裏側もまた、すでに文字や絵図が書き込まれている。
再びチョークを使いながら、ラクサーヌは説明を始めた。
「まず呪いが成就するためには、どうしたって皇女の精神体――魂がなきゃ、始まらねぇ。ここが起点であって、呪いが広がる根源とも呼べるんだ。でもな、これは別に神に限った話じゃねぇ。だいたいは何かしらを媒体にして発生する」
黒板にある幽霊みたいな絵から、樹木の絵がつつかれた。
「属性で言やぁ、これは木属性で間違いねぇ。呪いの進行がとろいのは、木属性の特性でもあるな。その代わり威力は、他属性の追随を許さねぇほどだ。聞けば、皇女の魂は、木の麓で繋がれている。つまり、媒体にされてるってことだ」
「だから、なんだというのだ?」
ジェラルドはまだ憤りが収まらないらしく、ややきつめの口調をしていた。
さして気にした様子もなく、ラクサーヌは声を紡いだ。
「もし仮に、皇女の魂自体がなけりゃどうなる?」
「貴様、まさか……っ?」
ジェラルドは険しい眼差しで、ラクサーヌを睨んだ。
ジェラルドはおそらく、シャーロットの魂を消滅させると捉えたに違いない。そう聞こえたとしても、特に不思議でもなんでもない発言ではあった。
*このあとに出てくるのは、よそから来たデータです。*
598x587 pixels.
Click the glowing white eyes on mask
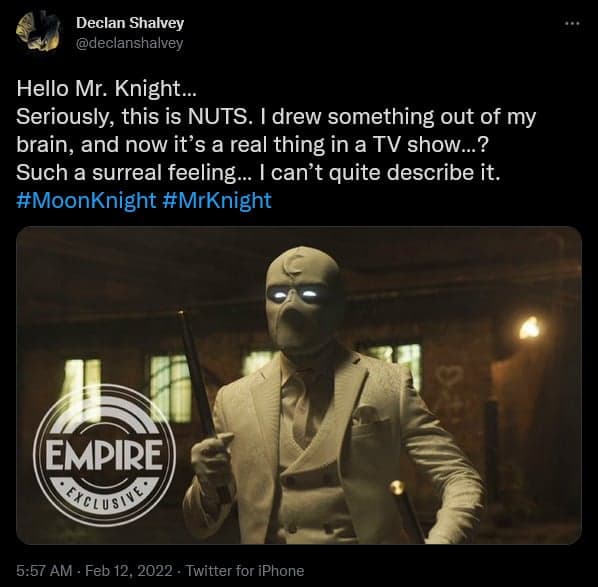point(293,294)
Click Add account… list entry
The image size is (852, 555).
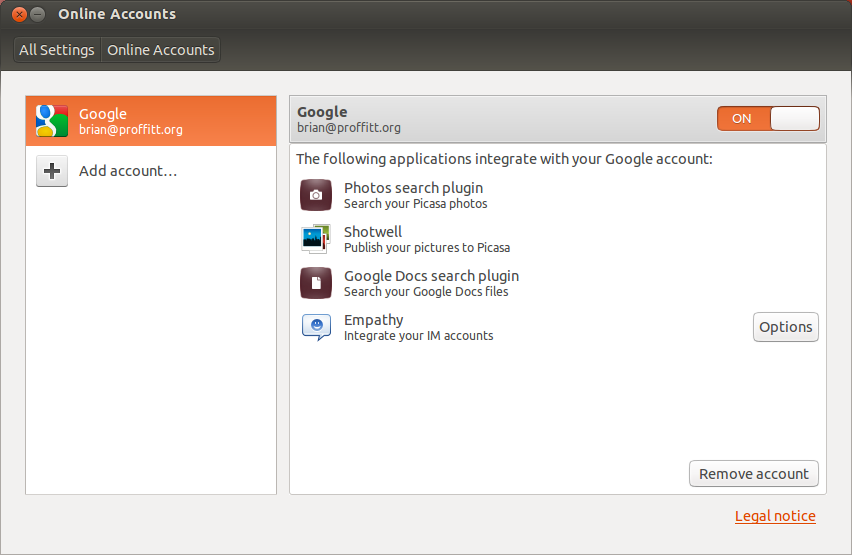(151, 171)

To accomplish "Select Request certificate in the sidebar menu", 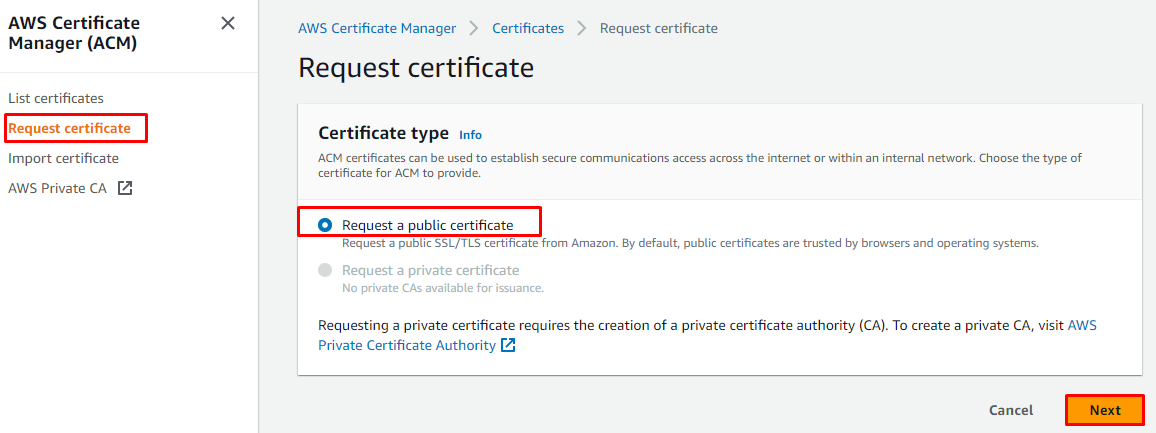I will coord(70,128).
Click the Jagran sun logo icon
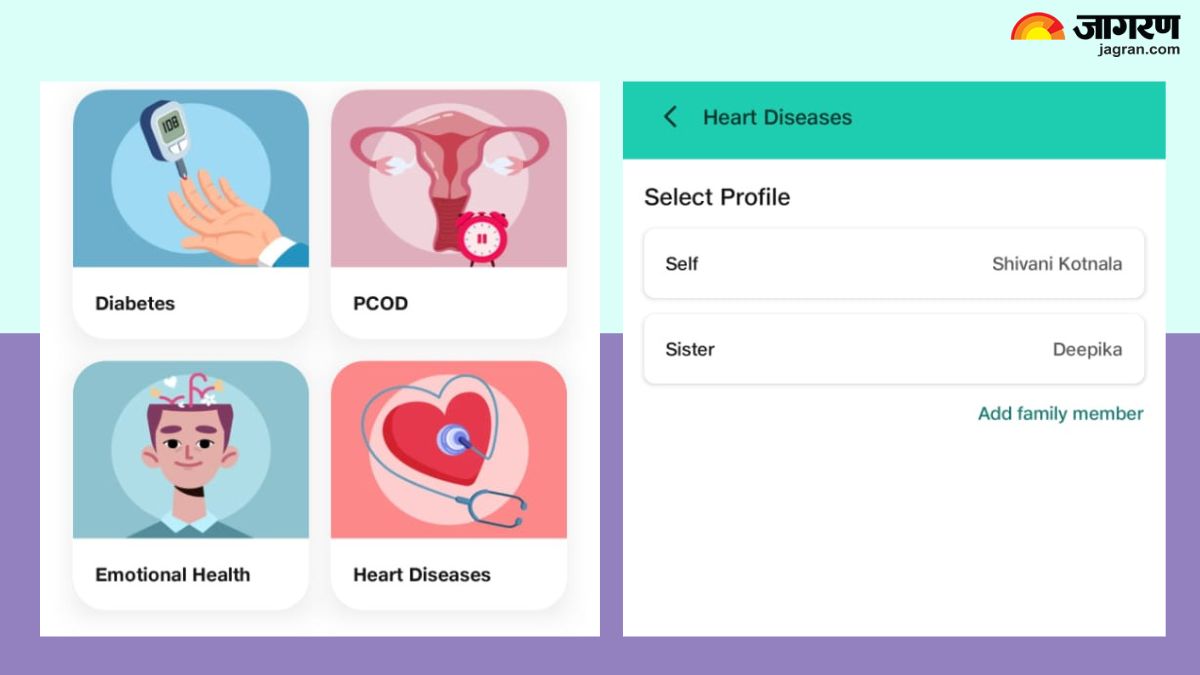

だが、咲弥は違う。呪術を学んだお陰か、また別の解釈が脳裏をよぎった。
ラクサーヌが肩を竦め、わざとらしいため息をつく。
「そんなんじゃねぇ。事実的な話だ。どうなると思う?」
「媒体がなくなれば……当然、呪いは止まる……?」
咲弥は思考しながら、やや曖昧な言い方で尋ねた。
ラクサーヌがゆっくり頷き、唇に笑みを湛える。
「ああ、その通りだ」
黒板には、四角が積み重ねられた逆三角形の図がある。
ラクサーヌはその下で並んでいる二つの丸に、チョークの先端を当てた。
「左が術者で、右が対象者だ。呪いっつぅのは、こうやってどんどんと上に積み重なり、初めて発動する。ただ一つでも欠けりゃ総崩れを起こし、不完全な呪いは発動しなくなる。または、術者が代償を支払わされる場合も多々とあるな」
そこに関しては納得できた。ただ、不明瞭な問題がある。
咲弥が訊く前に、ラクサーヌが問いかけてきた。
「さて……じゃあ、どう不完全にすればいいか?」
「……ま、まさか!」
咲弥はやっと、ラクサーヌの意図が汲み取れた。
「そう。精神世界に行き、皇女の魂を樹から分離する」
「いや、ですが……」
「これは、単純な憶測程度でしかないが、皇女の精神世界に行けるのは、お前だけか? 俺はそうは思わない。つまり、今度はこの場にいる全員で行く」
咲弥は絶句する。そんな方法、試した経験がない。
ラクサーヌはため息まじりに言った。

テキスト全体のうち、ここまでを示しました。